Japan may Introduce a 10-year Tax Exemption Policy to Promote the Production of Electric Vehicles and Semiconductors

2024-02-23 Source: Views:1523

According to the Nihon Keizai Shimbun Asia website, the Japanese government plans to provide a 10-year tax incentive to promote large-scale production in five fields, including electric vehicles and semiconductor equipment. The ruling Liberal Democratic Party has incorporated these measures into the 2024 fiscal and tax reform framework, which was finalized as early as this week.

It will become a package of preferential policies for strategic areas. The scale of the discount will be proportional to the production and sales volume of eligible products. Other areas that will receive 10 years of tax benefits including sustainable aviation fuels, green steel produced from renewable energy and green chemicals made from plants and recycled waste products. The category of electric vehicles also includes energy storage batteries.

Companies will receive a maximum of 20% corporate income tax reduction for semiconductors per fiscal year. The upper limit for other categories will be set at 40%.

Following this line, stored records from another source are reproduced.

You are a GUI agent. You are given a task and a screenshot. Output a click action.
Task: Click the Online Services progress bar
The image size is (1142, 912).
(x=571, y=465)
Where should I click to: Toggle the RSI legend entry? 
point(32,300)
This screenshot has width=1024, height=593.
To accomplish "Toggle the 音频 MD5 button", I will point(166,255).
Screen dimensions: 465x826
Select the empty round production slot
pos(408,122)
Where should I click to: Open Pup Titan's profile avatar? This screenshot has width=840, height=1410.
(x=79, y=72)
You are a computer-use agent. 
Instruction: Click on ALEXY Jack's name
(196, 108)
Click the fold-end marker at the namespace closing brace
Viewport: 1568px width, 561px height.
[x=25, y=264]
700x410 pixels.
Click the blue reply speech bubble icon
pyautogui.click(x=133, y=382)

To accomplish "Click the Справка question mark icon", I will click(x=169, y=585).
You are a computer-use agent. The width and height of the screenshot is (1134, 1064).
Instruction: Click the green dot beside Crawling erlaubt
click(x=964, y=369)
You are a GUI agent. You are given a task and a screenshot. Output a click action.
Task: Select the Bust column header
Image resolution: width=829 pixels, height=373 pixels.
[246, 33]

These incentive policies will be effective for 10 years after the business plan is authorized. The government will require companies to submit their plans before the end of the 2026 fiscal year.

Policy makers have also determined the specific content of the "innovation box" tax incentives to attract more research and development centers to come to Japan. For the transfer and licensing income of patents and copyrights, 30% can be deducted from taxable income. It will apply to copyrights and patents obtained from April 2024, and these incentive policies will expire within seven years after April 2025.